What is Amazon Fraud Detector?
Amazon Fraud Detector is a fully managed service that helps you detect suspicious online activities such as the creation of fake accounts and online payment fraud without knowing the user. Amazon Fraud Detector uses machine learning (ML) to automatically identify any fraudulent activity, and report to the users, so you can catch more fraud, faster time With Amazon Fraud Detector, you can create a fraud detection ML model with just a few clicks and use it to evaluate online activities in milliseconds. And also you can deploy it on your production workloads, where your business activities include online payment safe.
How does the fraud detection mechanism work?
This mechanism involves various steps starting from the event you define to the Amazon Fraud Detection mechanism to implement the mechanism in your AWS applications through the Amazon Fraud Detection API.
In the first step, the user has to define the event where he suspects fraudulent activities may happen depending on the environment. Upload your historical events of such suspicious fraudulent activities to Amazon S3 and select a fraud detection model type.
Then on the second step, the Amazon Fraud Detection mechanism analyzes the uploaded historical data to form a custom model which automatically inspects and enriches your data, performs feature engineering, selects algorithms, trains and tunes your model, and hosts the model on your AWS resources.
Using the defined custom model, Amazon Fraud Detectors create rules to either accept, review or collect more information based on model predictions that analyses your data. Also, the Amazon Fraud detector creates application APIs to receive real-time fraud predictions and take action based on your configured detection rules.
In this blog, we are summarizing the steps that are involved in creating an event detection that occurs frequently in your environment and creating rules which deny any fraudulent transactions.
Amazon Fraud Detection Service available regions
Currently, Amazon Fraud Detection Service is available only in these regions. They are
- Europe (Ireland)
- Asia Pacific (Singapore)
- Asia Pacific (Sydney)
- US East (N. Virginia)
- US East (Ohio)
- US West (Oregon)
Choose any one of these regions on your AWS console and do the following steps explained.
Components of an Amazon Fraud Detector mechanism
Detectors – Detectors are comprised of models and rules that evaluate events for fraud.
Models – These are machine learning models library which can help increase the efficiency and accuracy of risk classification within your organization
Events – An event type defines the structure for an event sent to Amazon Fraud Detector. With Amazon Fraud Detector, you generate fraud predictions for events
Entities – An entity type classifies who is performing the event. During prediction, specify the entity type and id to define who performed the event.
Outcomes – An outcome is the result of a fraud prediction. Create an outcome for each possible fraud prediction result
Labels – A label classifies an event as fraudulent or legitimate. Labels are used to train supervised machine learning models.
Filters – Filters are used to search past predictions and select results to review the data received for the event, the detection logic applied during the prediction, and the conditions that resulted in a fraud prediction outcome
Defining an event to evaluate for fraud detection action
Login to AWS console using root user credentials. Choose the service Amazon Fraud Detector from All services → Machine learning → Amazon Fraud Detector. Click create an event to start with, as shown in the below screenshot.
On this event creation page, you need to create a name and a new entity. The entity represents who is performing the event. Example entities include customer, merchant, or account. In our example, we are creating an event called “vembudemoregistration” with the entity name “vembudemoentity”

═══

[Your tasks]
**a)** Transcribe the Fraud Detector post from "Amazon Fraud Detection Service available" to "Asia Pacific (Singapore)".
**b)** According to the Fraud Detector post, why do you specify the entity type and id during a prediction?

[Stored data]
═══

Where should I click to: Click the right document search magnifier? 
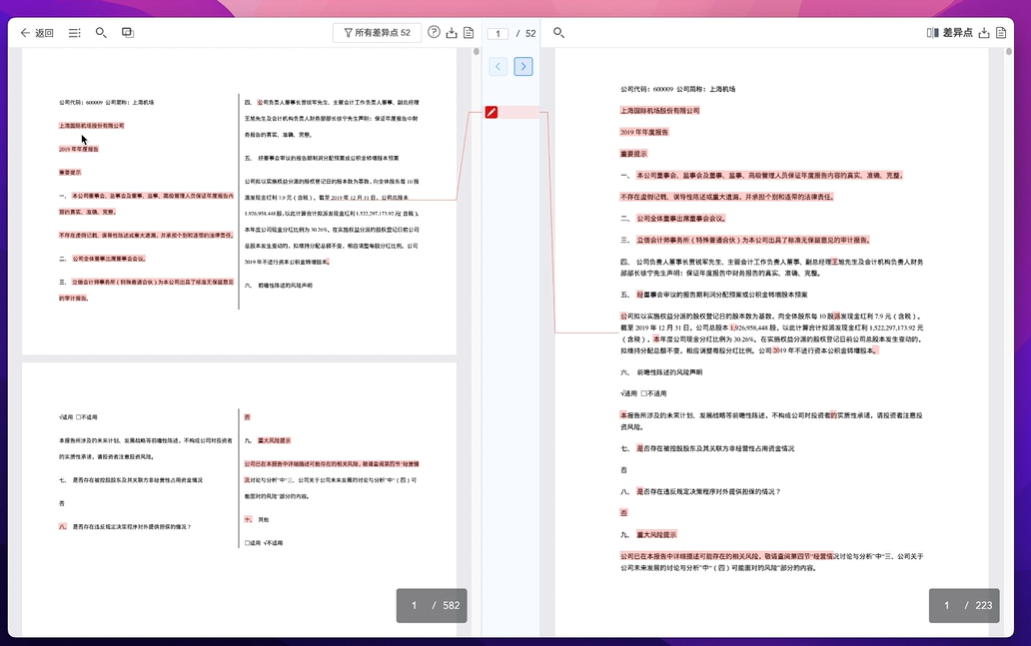pyautogui.click(x=558, y=32)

═══

[Task answers]
**a)**
Amazon Fraud Detection Service available regions
Currently, Amazon Fraud Detection Service is available only in these regions. They are
- Europe (Ireland)
- Asia Pacific (Singapore)

**b)** Specifying them defines who performed the event. An entity type classifies who is carrying out the event, such as a customer, merchant, or account.